Blind people's brains rewire themselves to help them track moving objects by sound, study shows
Blind people's brains rewire themselves to allow them to track moving objects by sound, a study has found.
For the first time, scientists have shown how changes in the brain explain improvements to other senses – a phenomenon that has inspired comic book superheroes like the Marvel character Daredevil.
Some visually impaired people are able to train themselves to use clicks as a type of echolocation to detect obstacles.
The latest research from the University of Oxford and a number of US universities tracked people who were blind at birth or lost their sight as children.
They found their increased abilities may be possible because their hearing is much more finely tuned to variations in frequency.
Anyone who has heard a passing ambulance or police siren will be familiar with the way the sound appears to change pitch.
This phenomenon, known as the Doppler effect, is caused by a relative change in frequency of the soundwaves.
Being tuned into subtle differences in everyday noises may help blind people interpret their surroundings.
“For a sighted person, having an accurate representation of sound isn’t as important because they have sight to help them recognise objects, while blind individuals only have auditory information,” said Kelly Chang, one of the study's authors from the University of Washington.
“This gives us an idea of what changes in the brain explain why blind people are better at picking out and identifying sounds in the environment.”
The findings are published in two papers. One study in the Journal of Neuroscience used MRIs to scan the brain activity of blind subjects and test how finely tuned their neurons were to subtle changes in frequency.
The second study, published in the journal Proceedings of the National Academy of Sciences, looked at how a region of the brain devoted to tracking moving visual objects in sighted people is rewired to focus on tracking these auditory movements.

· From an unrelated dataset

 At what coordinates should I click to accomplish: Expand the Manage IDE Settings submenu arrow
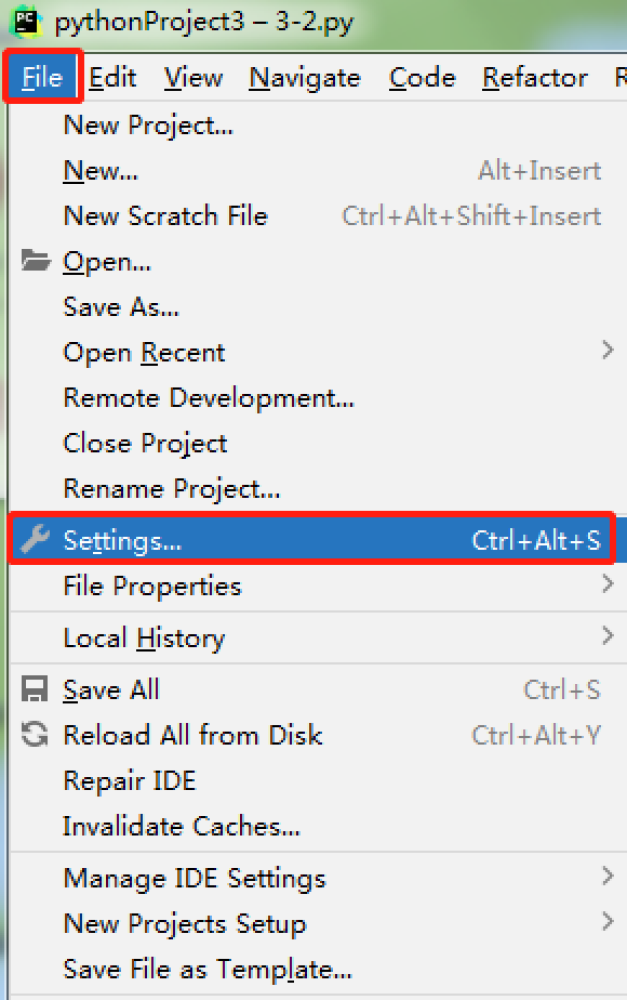click(x=607, y=877)
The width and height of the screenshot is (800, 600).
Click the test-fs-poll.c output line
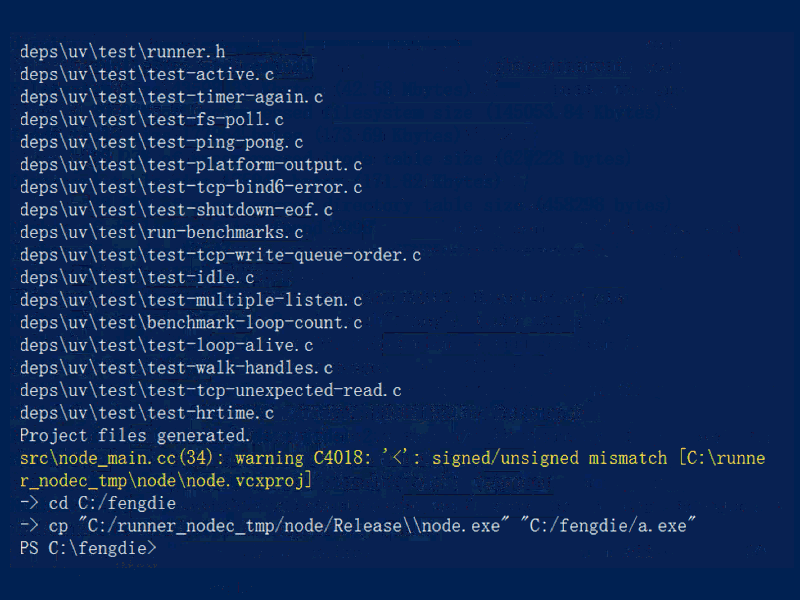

Researchers also studied two people who had been blind from infancy but had their sight restored thanks to surgery as adults. In these cases, this tracking region of the brain, known as hMT+, was able to perform this role for visual and auditory movements.
Professor Ione Fine, a psychologist at the University of Washington and senior study author, said this was the first study to show these changes in the auditory cortex.
She said: “This is important because this is an area of the brain that receives very similar auditory information in blind and sighted individuals. But in blind individuals, more information needs to be extracted from sound – and this region seems to develop enhanced capacities as a result.
“This provides an elegant example of how the development of abilities within infant brains is influenced by the environment they grow up in.”